The full report can be downloaded from here
Obviously the world is not about to give up on long lasting batteries for cell phones and laptops. But we can do something about electric cars.
Assuming electric car ownership becomes widespread, the amount of cobalt used in car batteries (which typically weigh 100s of kilograms) will utterly dwarf the amount of cobalt used in laptop and mobile batteries. A surge in demand for electric cars would create tremendous financial incentives DRC mining companies to increase production.
Increased production might benefit the child labourers in the long run, by forcing miners to replace child labour with technology, which would also create better paid, high skill jobs for their parents. But we can’t know for sure on what timescale this improvement will occur. In the short term, the easiest way to ramp up Cobalt production would be to expand the workforce, or to work the children harder, potentially pushing already intolerable work conditions beyond human endurance.
There is an alternative technology which would remove the need for batteries in electric cars. For over a decade, scientists have been investigating using powdered aluminium, to store electricity. The powdered metal can be burned, much like conventional fuel, but the burnt oxide waste can recycled back into metal powder. Using powdered metal as fuel would create an electric car experience very similar to gasoline cars – instead of having to wait for the battery to recharge, you could just fill the tank with fresh powdered metal at the gas station.
Clean fuels come in many forms, but burning iron or aluminum seems to be stretching the definition – unless you ask a team of scientists led by McGill University, who see a low-carbon future that runs on metal.
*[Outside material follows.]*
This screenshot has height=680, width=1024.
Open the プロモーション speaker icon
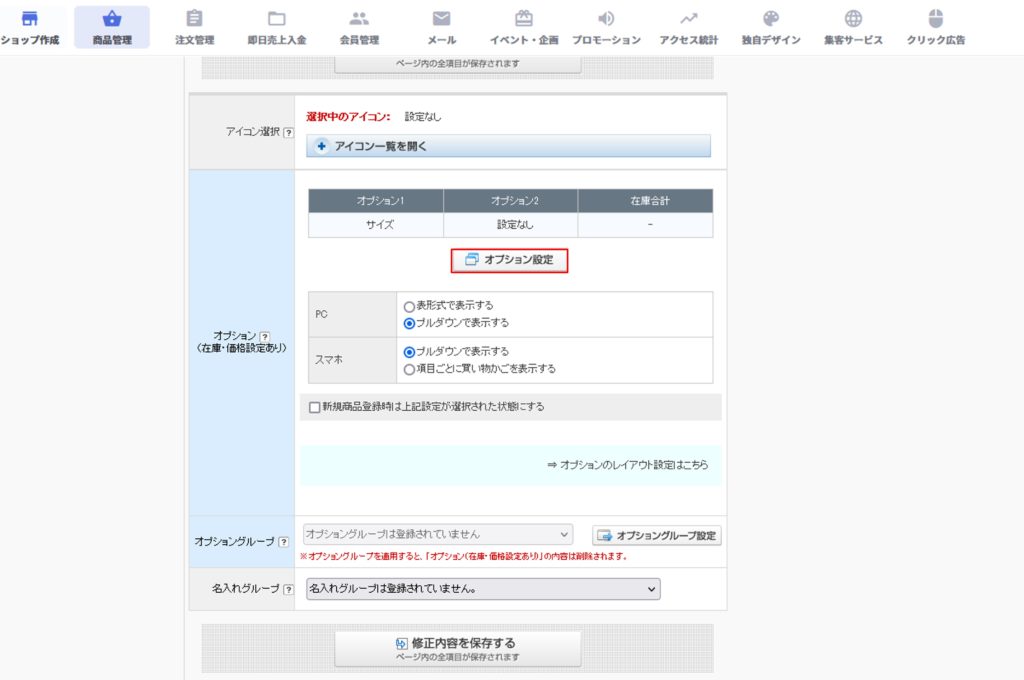(x=606, y=19)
The team is studying the combustion characteristics of metal powders to determine whether such powders could provide a cleaner, more viable alternative to fossil fuels than hydrogen, biofuels, or electric batteries.
Metals may seem about as unburnable as it’s possible to be, but when ground into extremely fine powder like flour or icing sugar, it’s a different story. The simile is an apt one because the metal powders are similar to flour or sugar in more than particle size. Almost anything ground so fine will burn or even explode under the right conditions.
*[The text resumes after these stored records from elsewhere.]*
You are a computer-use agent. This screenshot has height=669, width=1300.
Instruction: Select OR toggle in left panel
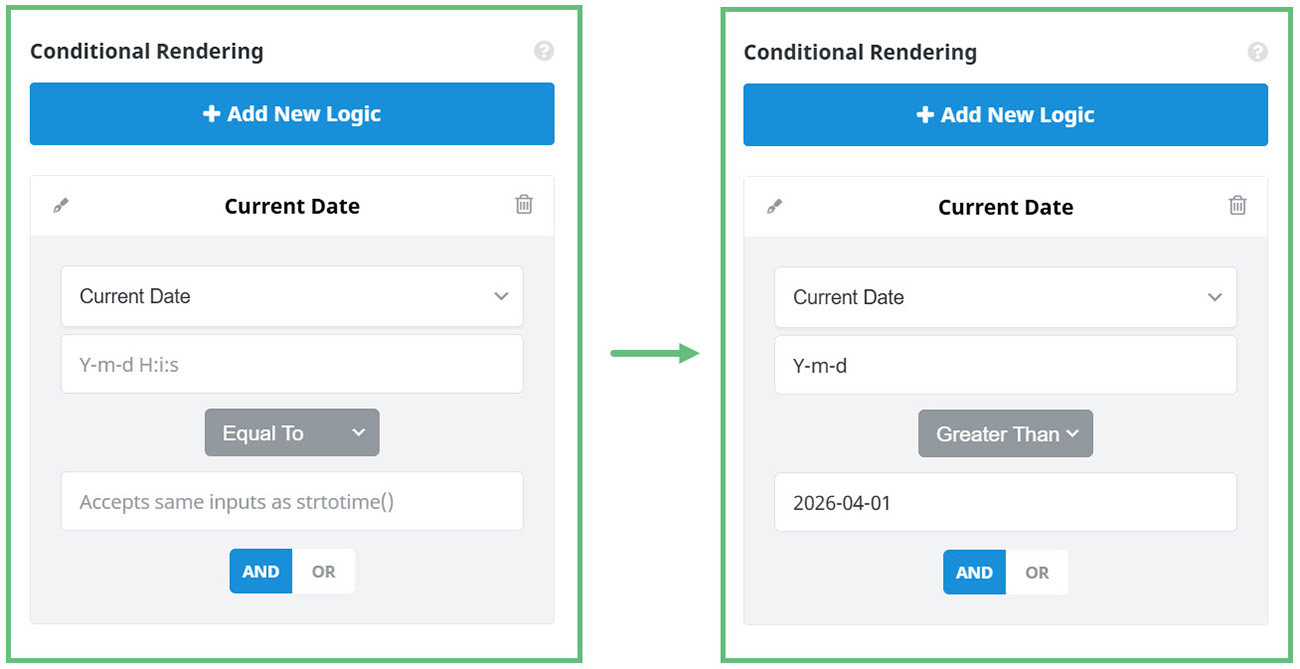click(x=323, y=571)
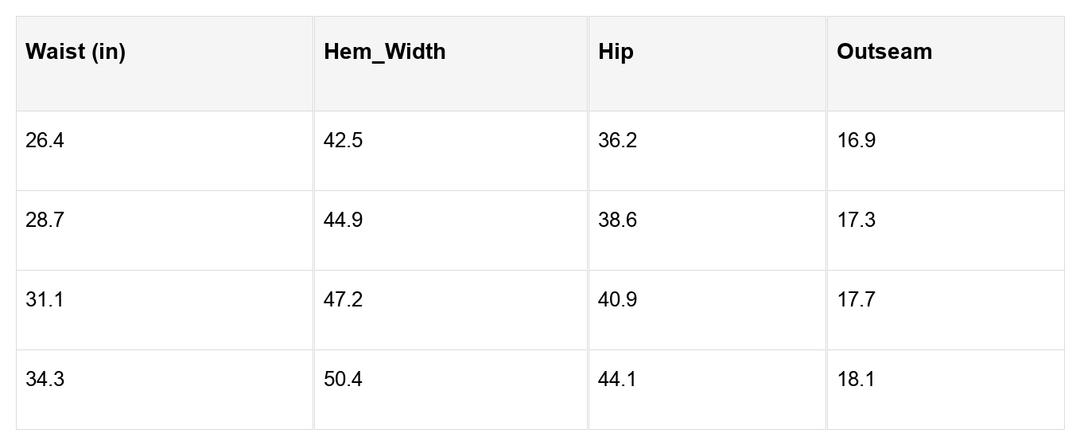Select the cell containing 40.9
This screenshot has height=445, width=1080.
617,300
Under laboratory conditions, the team found that the flames produced from metal powders were quite similar to those of hydrocarbon fuels and they calculated that the energy and power densities of a metal-burning engine would be comparable to those of a conventional internal combustion engine.
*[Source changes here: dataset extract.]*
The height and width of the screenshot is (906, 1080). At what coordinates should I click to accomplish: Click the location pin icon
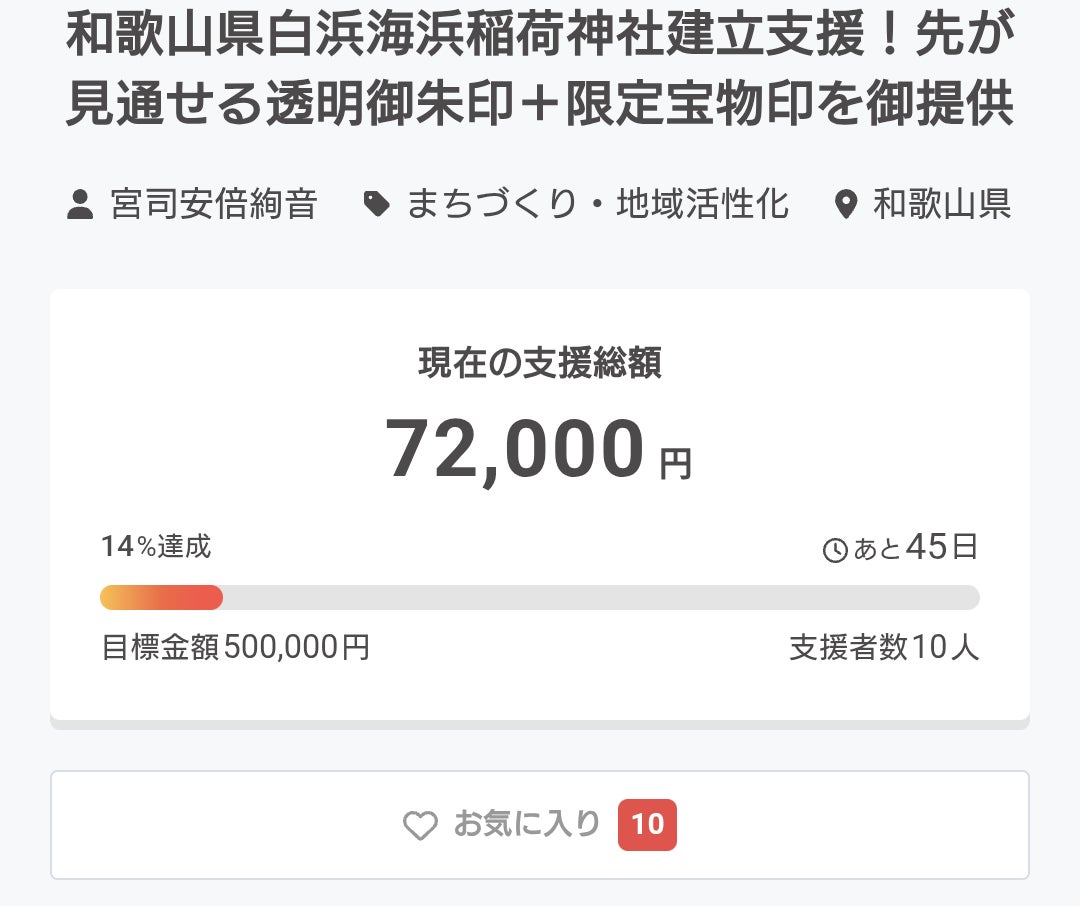846,206
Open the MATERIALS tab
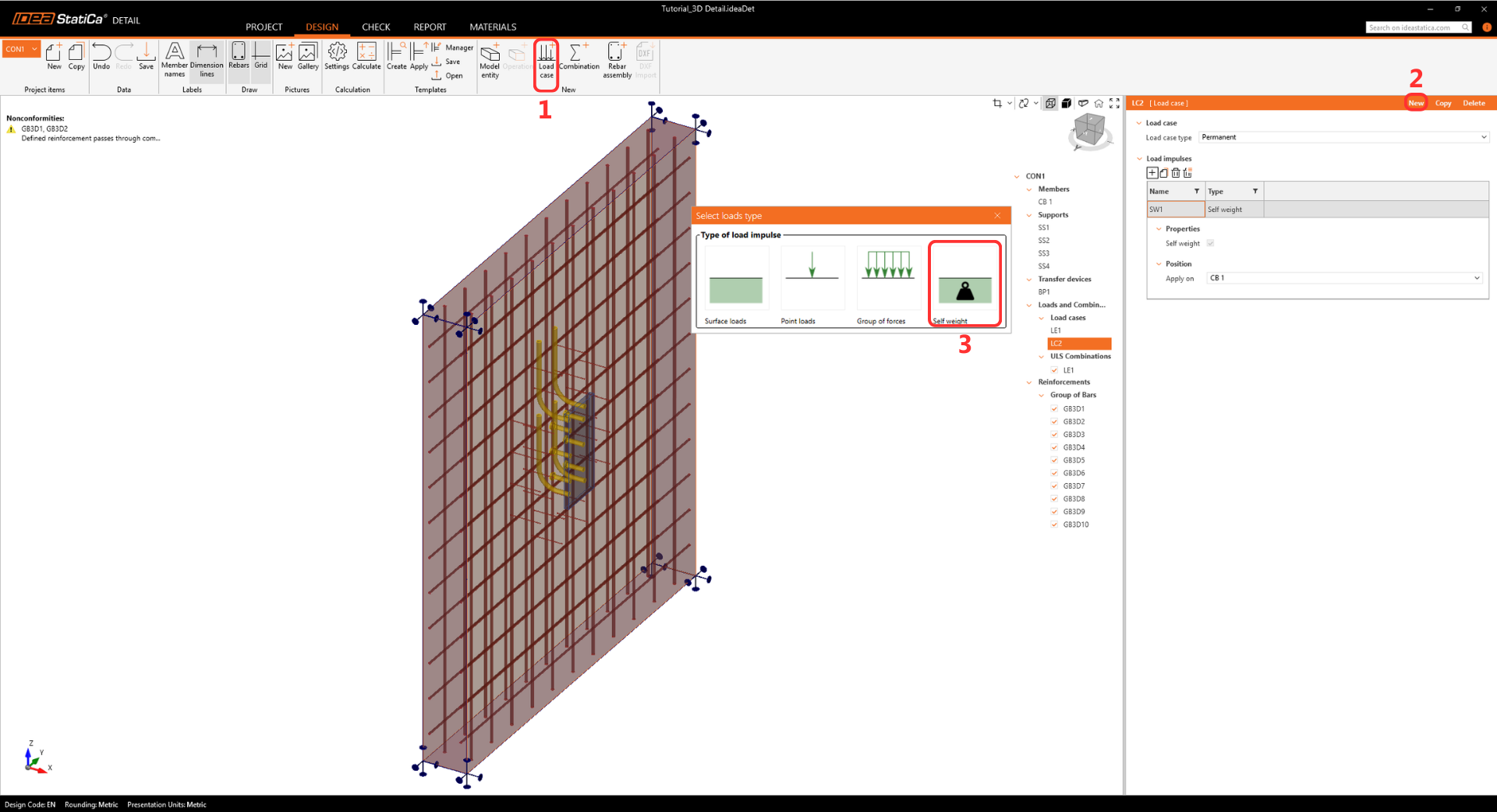Screen dimensions: 1497x812 pos(493,27)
So why aren’t we all driving powdered metal cars? I have a theory.
First of course, there is the abundance of cheap gasoline, which removes any real need for now, to bring alternative fuels to market.
Secondly, government subsidies for current technology battery cars, removes the need to innovate.
As long as Champagne Greens get to drive their government subsidised battery cars, why should they care about the suffering of child labourers in the Congo? After all, they’re already happily ignoring the very real harm done to poor people in the USA, by the regressive energy taxes they champion, which help fund their little green perks.
Finally, a disclaimer – unless I’ve missed a reference, Amnesty avoids mentioning green technology in their report, though they must surely be aware of the connection between cobalt and electric car batteries. Perhaps there are interests and entrenched injustices which are too powerful, even for Amnesty to confront.